▶ _Your instructions_:
Each line below that holds the word "with" counts once; state the total number of such lines and nothing else.

▶ _Listed records_:
---------------
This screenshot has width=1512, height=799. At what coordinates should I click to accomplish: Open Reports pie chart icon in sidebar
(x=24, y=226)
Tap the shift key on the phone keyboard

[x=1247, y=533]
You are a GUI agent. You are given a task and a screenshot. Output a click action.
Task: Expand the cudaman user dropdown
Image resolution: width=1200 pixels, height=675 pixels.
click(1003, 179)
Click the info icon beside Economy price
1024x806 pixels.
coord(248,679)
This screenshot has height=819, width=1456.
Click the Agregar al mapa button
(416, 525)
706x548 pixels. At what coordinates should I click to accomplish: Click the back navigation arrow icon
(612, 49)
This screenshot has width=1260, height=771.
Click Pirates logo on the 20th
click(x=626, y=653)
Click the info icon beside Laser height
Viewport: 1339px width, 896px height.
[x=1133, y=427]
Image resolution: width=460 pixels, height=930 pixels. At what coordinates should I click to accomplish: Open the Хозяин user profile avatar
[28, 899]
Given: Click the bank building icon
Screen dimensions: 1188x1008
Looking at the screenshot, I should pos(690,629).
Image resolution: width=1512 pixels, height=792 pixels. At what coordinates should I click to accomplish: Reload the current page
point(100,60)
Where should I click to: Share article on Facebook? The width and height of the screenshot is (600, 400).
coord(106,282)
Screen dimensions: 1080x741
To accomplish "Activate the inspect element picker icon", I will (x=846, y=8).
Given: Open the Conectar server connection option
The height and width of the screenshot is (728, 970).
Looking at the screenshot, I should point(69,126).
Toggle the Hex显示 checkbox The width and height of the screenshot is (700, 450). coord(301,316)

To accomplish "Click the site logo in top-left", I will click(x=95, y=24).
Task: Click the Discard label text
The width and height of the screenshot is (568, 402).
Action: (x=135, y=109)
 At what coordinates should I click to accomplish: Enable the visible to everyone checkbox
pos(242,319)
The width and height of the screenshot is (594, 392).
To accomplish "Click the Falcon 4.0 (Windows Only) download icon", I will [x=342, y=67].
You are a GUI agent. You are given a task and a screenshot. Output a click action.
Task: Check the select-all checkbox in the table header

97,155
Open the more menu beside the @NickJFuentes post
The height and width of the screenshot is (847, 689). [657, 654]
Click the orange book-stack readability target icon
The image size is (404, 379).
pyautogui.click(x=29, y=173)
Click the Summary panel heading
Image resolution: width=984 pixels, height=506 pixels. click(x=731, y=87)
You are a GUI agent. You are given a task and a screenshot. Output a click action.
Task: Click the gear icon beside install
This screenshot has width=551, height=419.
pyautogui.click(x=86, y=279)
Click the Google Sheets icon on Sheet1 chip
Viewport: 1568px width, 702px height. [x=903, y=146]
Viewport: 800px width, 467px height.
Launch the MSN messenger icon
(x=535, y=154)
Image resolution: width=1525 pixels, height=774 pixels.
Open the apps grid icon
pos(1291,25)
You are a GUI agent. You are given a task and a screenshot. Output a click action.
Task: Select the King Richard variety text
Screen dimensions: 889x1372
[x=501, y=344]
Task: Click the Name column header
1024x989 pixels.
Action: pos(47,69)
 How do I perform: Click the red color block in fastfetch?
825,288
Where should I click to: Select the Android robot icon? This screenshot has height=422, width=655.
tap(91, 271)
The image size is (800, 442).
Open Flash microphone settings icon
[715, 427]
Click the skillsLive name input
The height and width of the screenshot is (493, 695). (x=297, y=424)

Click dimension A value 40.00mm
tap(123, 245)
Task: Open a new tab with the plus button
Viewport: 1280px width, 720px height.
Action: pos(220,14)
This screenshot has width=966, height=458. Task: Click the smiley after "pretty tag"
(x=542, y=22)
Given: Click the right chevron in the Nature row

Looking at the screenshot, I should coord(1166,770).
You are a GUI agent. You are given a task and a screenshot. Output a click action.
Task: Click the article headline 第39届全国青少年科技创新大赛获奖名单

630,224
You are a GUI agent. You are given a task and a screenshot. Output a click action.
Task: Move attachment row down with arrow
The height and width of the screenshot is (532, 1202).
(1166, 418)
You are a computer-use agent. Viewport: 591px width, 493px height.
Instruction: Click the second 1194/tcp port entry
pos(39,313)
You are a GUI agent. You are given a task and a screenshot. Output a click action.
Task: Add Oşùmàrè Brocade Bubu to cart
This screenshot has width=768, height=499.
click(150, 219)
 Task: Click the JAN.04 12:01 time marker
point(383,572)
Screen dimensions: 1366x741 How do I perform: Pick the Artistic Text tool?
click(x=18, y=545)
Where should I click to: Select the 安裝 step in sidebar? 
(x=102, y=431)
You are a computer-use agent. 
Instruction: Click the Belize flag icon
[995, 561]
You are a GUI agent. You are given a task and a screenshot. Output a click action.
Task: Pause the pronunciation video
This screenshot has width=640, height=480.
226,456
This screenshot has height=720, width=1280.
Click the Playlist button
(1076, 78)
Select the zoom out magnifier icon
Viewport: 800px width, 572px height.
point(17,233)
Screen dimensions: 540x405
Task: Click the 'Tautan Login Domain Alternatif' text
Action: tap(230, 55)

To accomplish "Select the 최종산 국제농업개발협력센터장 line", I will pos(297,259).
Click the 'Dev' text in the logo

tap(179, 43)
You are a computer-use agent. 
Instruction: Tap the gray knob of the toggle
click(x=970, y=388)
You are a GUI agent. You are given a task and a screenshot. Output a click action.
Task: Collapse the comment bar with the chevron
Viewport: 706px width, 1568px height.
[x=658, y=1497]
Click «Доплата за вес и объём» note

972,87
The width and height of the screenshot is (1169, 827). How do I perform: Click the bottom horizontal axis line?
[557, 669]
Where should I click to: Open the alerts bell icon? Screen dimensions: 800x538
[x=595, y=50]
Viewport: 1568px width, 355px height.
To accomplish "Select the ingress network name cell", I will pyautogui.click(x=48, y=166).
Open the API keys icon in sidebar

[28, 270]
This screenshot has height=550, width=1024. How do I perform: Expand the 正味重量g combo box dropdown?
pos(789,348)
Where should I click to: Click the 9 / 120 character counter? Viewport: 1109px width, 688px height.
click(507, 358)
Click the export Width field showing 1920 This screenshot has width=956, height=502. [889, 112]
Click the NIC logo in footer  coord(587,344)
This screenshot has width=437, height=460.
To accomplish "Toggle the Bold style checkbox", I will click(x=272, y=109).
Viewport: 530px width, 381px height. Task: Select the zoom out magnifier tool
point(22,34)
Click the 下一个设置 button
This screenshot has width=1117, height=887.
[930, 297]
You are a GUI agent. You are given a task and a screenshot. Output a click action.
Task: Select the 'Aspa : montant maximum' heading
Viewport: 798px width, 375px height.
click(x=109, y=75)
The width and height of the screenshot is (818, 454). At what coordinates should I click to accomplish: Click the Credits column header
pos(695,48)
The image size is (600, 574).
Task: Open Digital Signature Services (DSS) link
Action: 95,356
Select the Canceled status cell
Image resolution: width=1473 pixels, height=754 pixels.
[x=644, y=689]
---------------
▶ _Solution to the exercise_:
3